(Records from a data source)

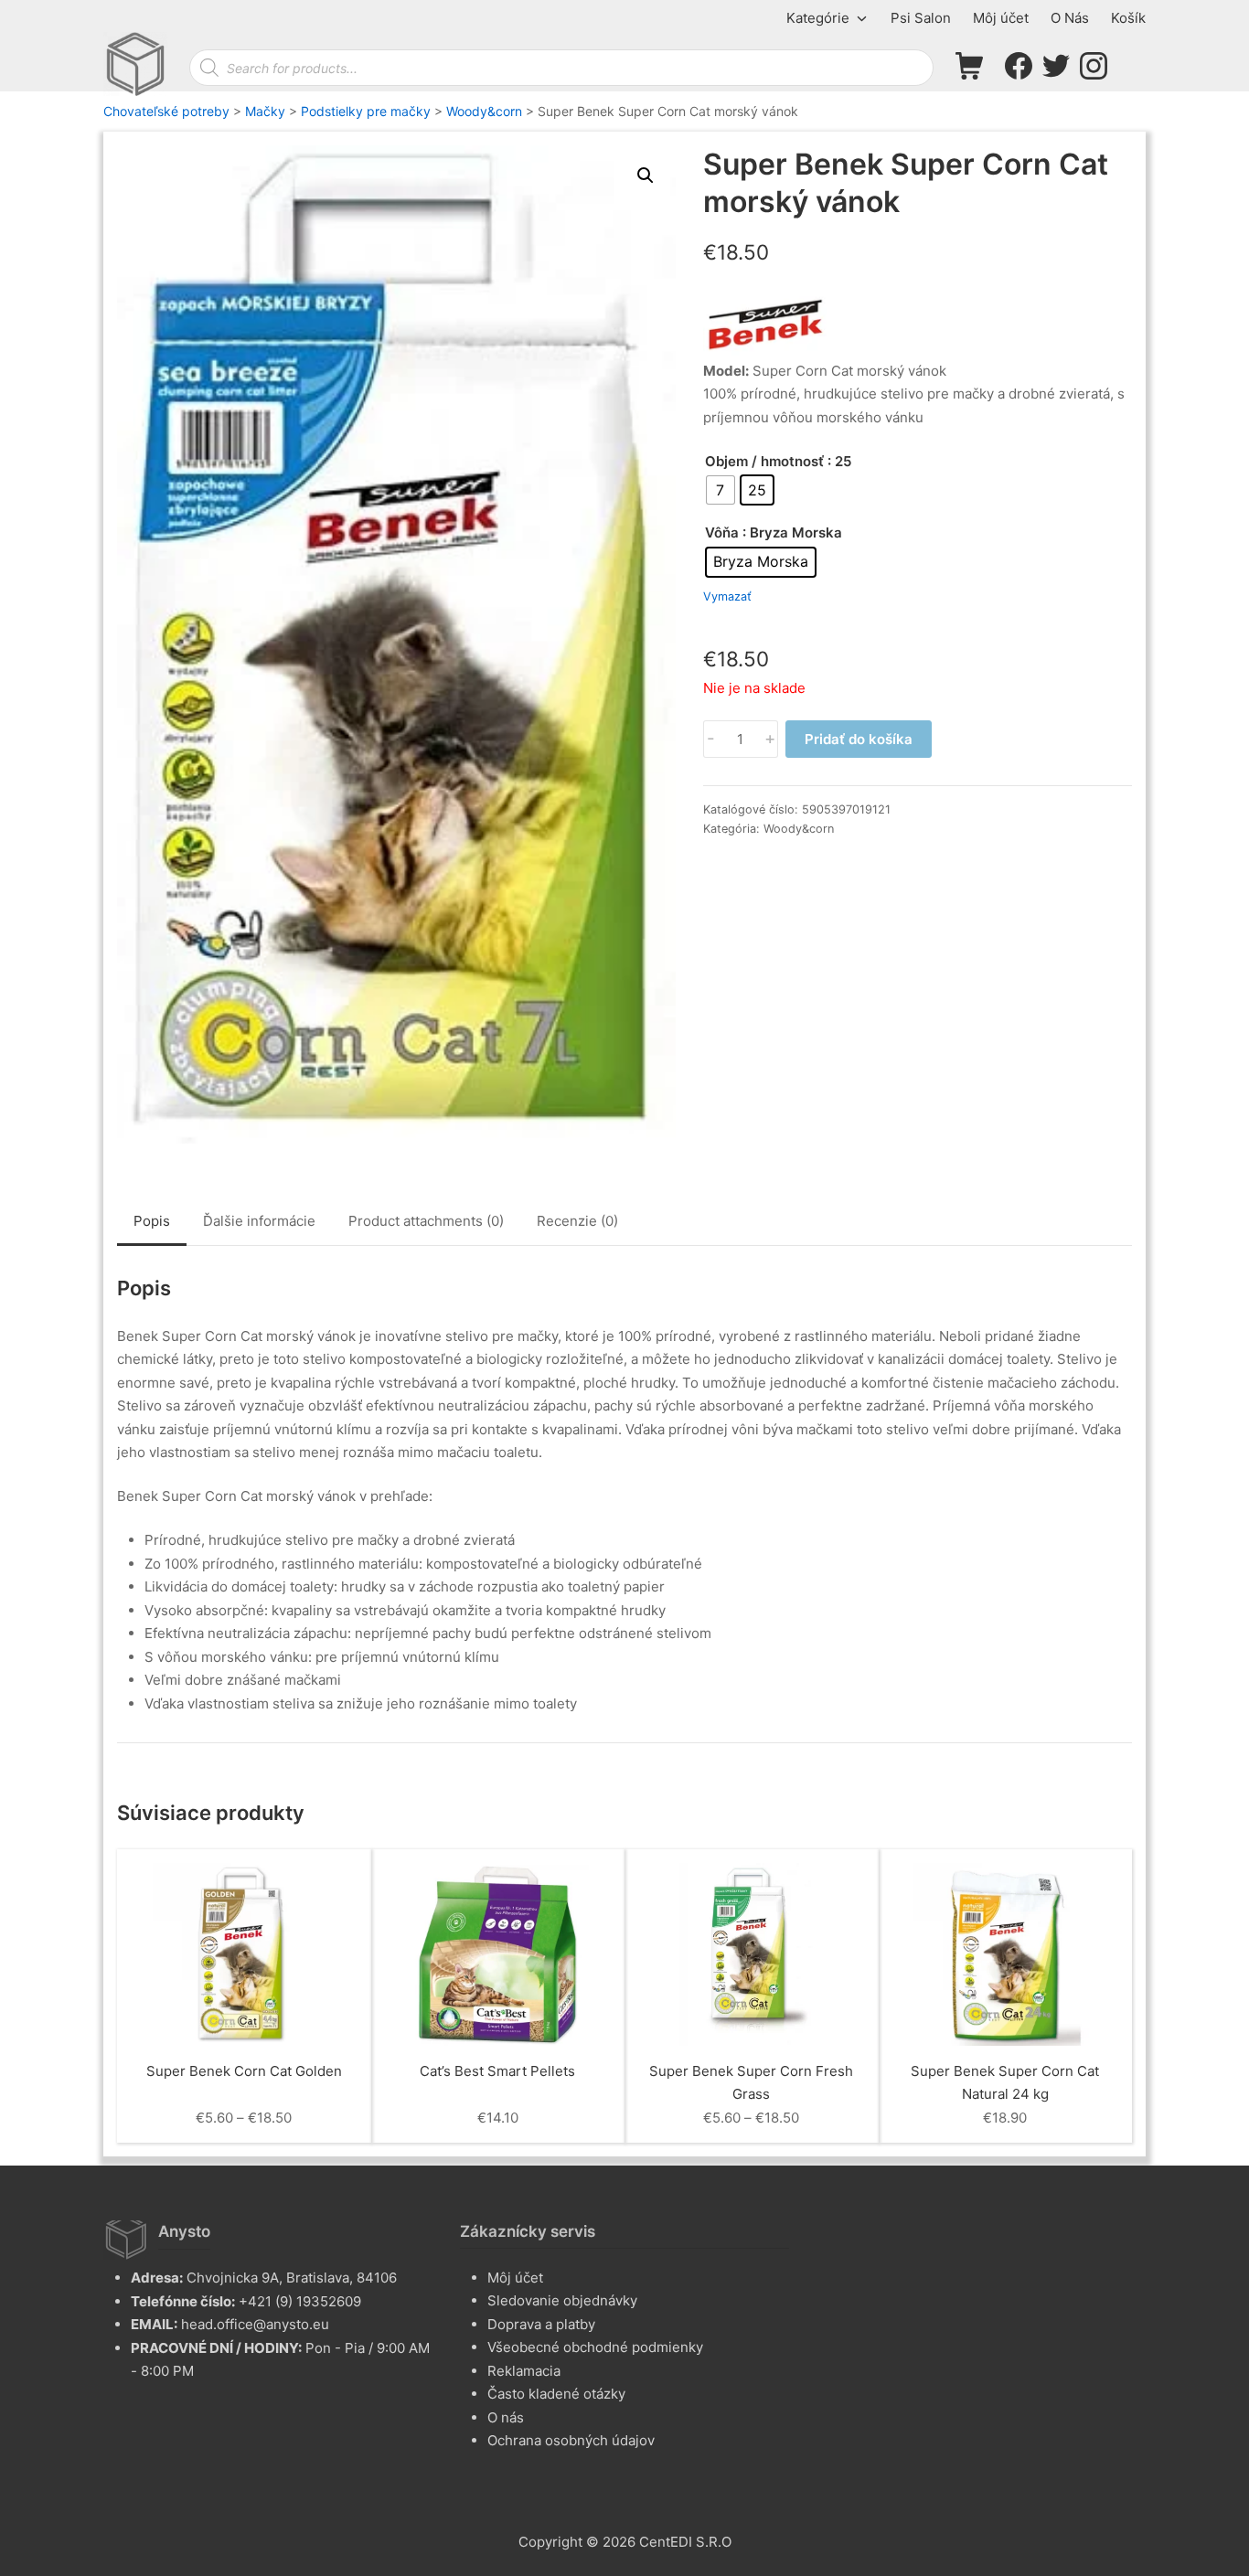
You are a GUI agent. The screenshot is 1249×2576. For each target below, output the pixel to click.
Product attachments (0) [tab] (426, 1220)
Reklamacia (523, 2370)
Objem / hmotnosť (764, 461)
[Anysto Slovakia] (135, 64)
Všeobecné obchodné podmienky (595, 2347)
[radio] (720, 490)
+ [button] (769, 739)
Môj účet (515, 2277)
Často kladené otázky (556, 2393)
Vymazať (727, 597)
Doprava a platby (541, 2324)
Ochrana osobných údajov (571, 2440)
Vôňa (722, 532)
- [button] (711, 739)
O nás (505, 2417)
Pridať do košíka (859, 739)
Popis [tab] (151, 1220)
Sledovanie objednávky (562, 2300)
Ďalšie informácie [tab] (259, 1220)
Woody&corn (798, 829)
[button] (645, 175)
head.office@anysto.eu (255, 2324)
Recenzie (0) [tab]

* [Requirement]:
Write every record out again exactly; no pictures belong in the copy.

* [Written answer]:
You are a GUI agent. The screenshot is 1249×2576. For each target below, output the pixel to click.
Product attachments (0) [tab] (426, 1220)
Reklamacia (523, 2370)
Objem / hmotnosť (764, 461)
[Anysto Slovakia] (135, 64)
Všeobecné obchodné podmienky (595, 2347)
[radio] (720, 490)
+ [button] (769, 739)
Môj účet (515, 2277)
Často kladené otázky (556, 2393)
Vymazať (727, 597)
Doprava a platby (541, 2324)
Ochrana osobných údajov (571, 2440)
Vôňa (722, 532)
- [button] (711, 739)
O nás (505, 2417)
Pridať do košíka (859, 739)
Popis [tab] (151, 1220)
Sledovanie objednávky (562, 2300)
Ďalšie informácie [tab] (259, 1220)
Woody&corn (798, 829)
[button] (645, 175)
head.office@anysto.eu (255, 2324)
Recenzie (0) [tab]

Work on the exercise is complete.